From the Chancellery
Professor Robyn McDermott
Pro Vice Chancellor for the Division of Health Sciences
I'd
like to take this opportunity to introduce myself as the newest member of
the senior management group at UniSA, to share some first impressions of
UniSA, from the point of view of a 'new chum', and to set out my early views
on some of the challenges and opportunities facing the Division of Health
Sciences.
I arrived in Adelaide from north Queensland on August 2, apparently in the middle of the coldest SA winter in many years. Having spent the last nine years in the tropics, the last six weeks in Adelaide has been a thermal challenge.
More than compensating for this, however, has been the warm welcome from staff and other colleagues in Adelaide, patience with my questions and great willingness to help and collaborate in existing and potential projects. My professional background is in medicine and public health, which may seem strange given that UniSA has neither a medical school or a formal public health program. However, what I have discovered is that many of the teaching and research programs and collaborations here, while not labelled as such, have a strong preventive focus and take a population perspective.
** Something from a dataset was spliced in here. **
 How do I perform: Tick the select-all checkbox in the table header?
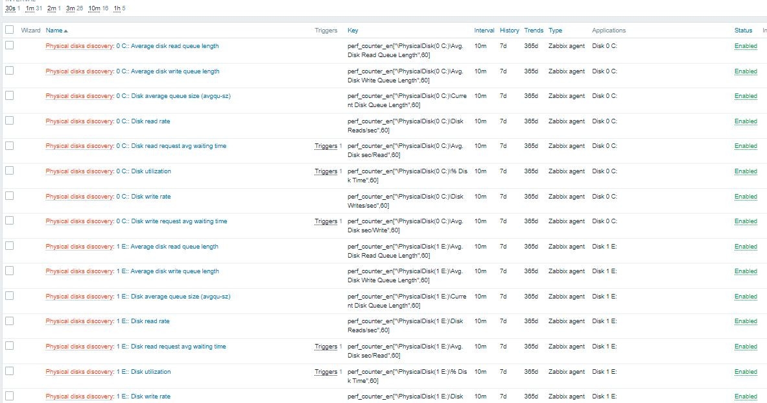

I worked for 20 years as a primary care doctor and later as a health service manager in various rural and remote parts of Australia, and also in China, the Philippines, Indonesia and Thailand. Since 1987 I have been involved in research in chronic disease epidemiology in Australian Aborigines and Torres Strait Islanders, and more recently worked with communities and health services to take strong measures to improve primary care service delivery in remote areas, and making links with better health outcomes, particularly for people with diabetes. After a mid-career break learning about public health at Harvard University, I returned to Australia in 1993 to a research fellowship at the Menzies School of Health Research in the NT. In 1995 I moved to Cairns to set up epidemiology services for the Queensland Health Department in the wilds of north Queensland, and during that time also set up collaborations with Indigenous health services in Cape York and the Torres Strait. In 2001, I joined James Cook University as Professor of Public Health Medicine and was able to continue working with industry and communities on NHMRC-funded projects. These projects and others were influential in changing health policy and increasing resources for population-based chronic disease prevention and a reorientation of the health service model. Two NHMRC projects are ongoing and managed by two star Indigenous researchers.
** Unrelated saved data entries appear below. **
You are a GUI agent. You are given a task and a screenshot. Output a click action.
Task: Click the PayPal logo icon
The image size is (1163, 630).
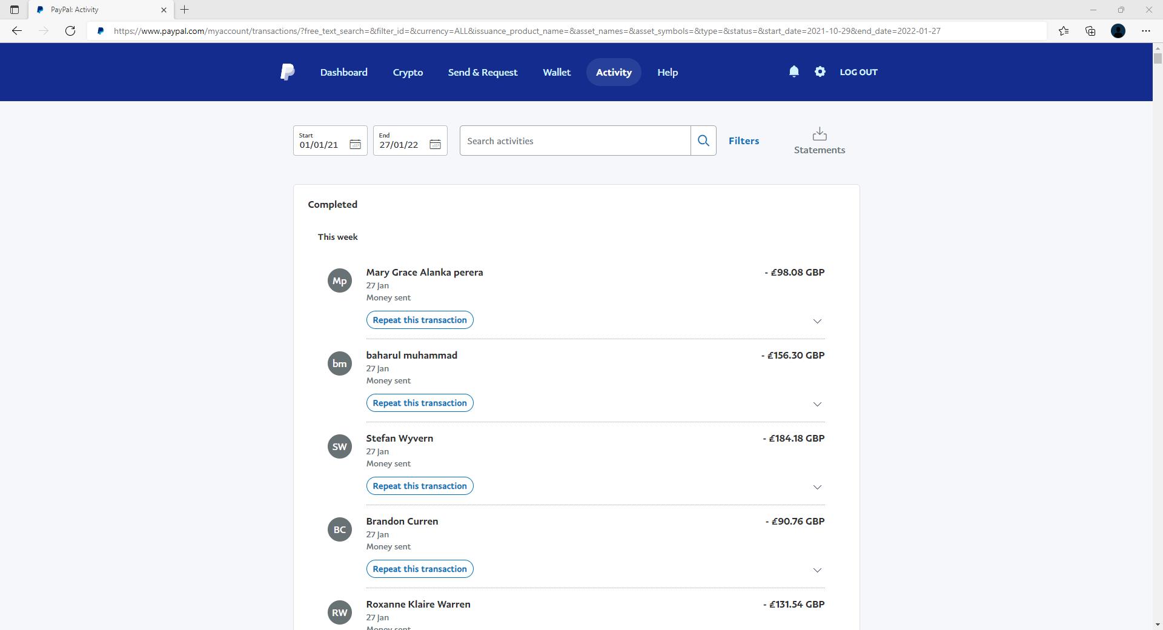[x=288, y=72]
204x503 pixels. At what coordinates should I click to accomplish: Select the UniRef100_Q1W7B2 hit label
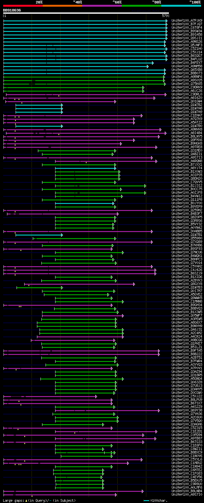pos(187,105)
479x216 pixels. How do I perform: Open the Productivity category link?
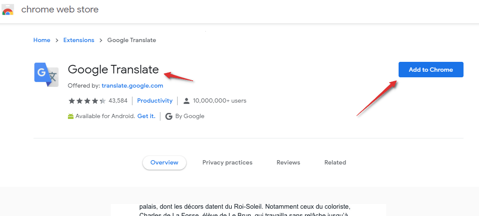[155, 100]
For two years to May 2004, I was also president of the Australasian Faculty of Public Health Medicine, and undertook numerous consultancies and committee work for various organisations, including AusAID, WHO, Department of Health and Aging and the NT DHCS.
I was attracted to UniSA by not the weather, but its reputation as being innovative, well linked to community and industry, and very well managed. This reputation is well placed as I have discovered and as the excellent outcome of the recent AUQA review shows. After a few short weeks I am feeling energised and optimistic that the Health Sciences Division, and the university generally, is well placed to adapt and grow in today's changing economic and corporate environment. Ongoing challenges will be to maintain a customer focus and improve services and teaching support for students. In the medium term we hope to develop areas of research strength, particularly in 'healthy lifestyles', including healthy ageing, nutrition and exercise, quality use of medicines and chronic disease prevention in the community.